Também na política francesa, há
belgas de destaque, mas esta é uma história que começa muito cedo e na
realidade justifica o título deste artigo. Fazendo uma história muito
complicada simples, depois da queda do império Romano, a Europa ficou
desorganizada durante centenas de anos. Ainda hoje há territórios que
ambicionam a independência, mas, naqueles tempos, eram os aristocratas que se
batiam constantemente para ampliarem, consolidarem ou defenderem os seus
territórios. Quando não entre eles, lutavam contra os árabes que, entretanto,
tinham aproveitado para se expandir para norte, ocupando a Ibéria e outras
geografias. Na zona entre a França e aquilo que hoje é a Bélgica nasceram
alguns nobres ambiciosos e violentos, como é o caso de Charles Martel. Adivinhe-se
de onde vinha o apelido “martelo”…
Muito antes dele viu a luz o Rei
Clovis I. Este primeiro Rei de França foi batizado na Catedral de Reims, onde,
por este facto, tradicionalmente se coroaram os restantes reis de França.
Clovis I foi o grande unificador do território daquilo que hoje é este país.
Acontece que Clovis I nasceu em Tournai, à época território franco sálio, hoje
território indisputadamente belga. Ou seja, o primeiro Rei de França era “belga” e a
Bélgica ainda nem sequer existia!
Por curiosidade, refira-se que
“Clovis” no francês moderno é “Louis”, o nome próprio de muitos dos reis
franceses. Ou seja, de certa forma, o primeiro Rei Luís de França era belga.

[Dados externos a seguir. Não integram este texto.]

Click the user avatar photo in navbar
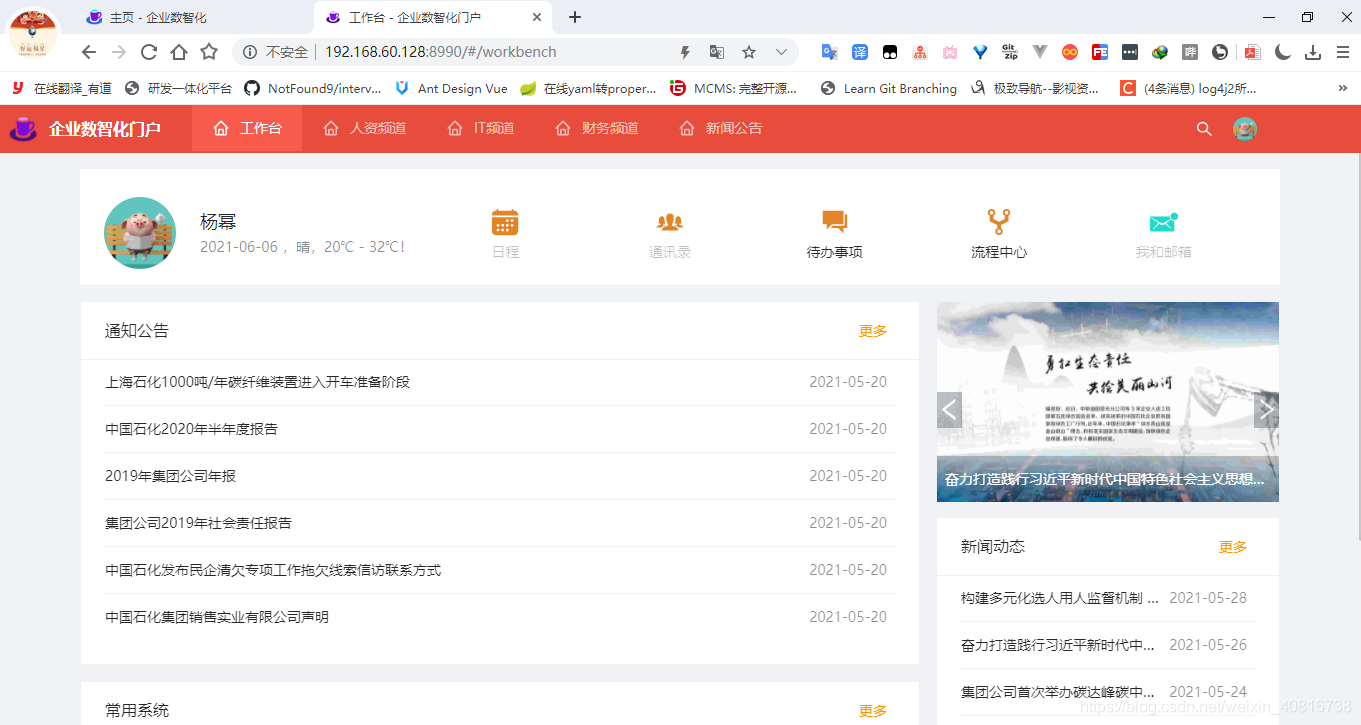 [x=1245, y=128]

Repare-se que esta situação de
termos belgas a liderarem os franceses não foi caso único e repetiu-se até em tempos
recentes. Foi o caso de Paul Deschanel, Presidente da França no século XIX e que
nasceu em Bruxelas.
Também para o mal, a Bélgica teve
um papel preponderante na História da França. Não indo mais longe, repare-se de
onde vieram as duas últimas invasões bem-sucedidas de França. Tanto na primeira
como na segunda guerra mundial, os exércitos invasores entraram através
das Ardenas, ou seja, Bélgica.
Tudo isto é engraçado, mas a
verdade é que a Europa foi vítima de tantas movimentações de tribos e povos,
foi já dividida de tantas formas diferentes que encontramos ao longo da
História as mais surpreendentes ligações entre os povos europeus. Temos enormes
e belíssimas diferenças culturais, mas, em termos de gestão de alto nível faz
todo o sentido termos uma coordenação entre nós, porque, no final do dia, somos
todos, se não irmãos, pelo menos primos.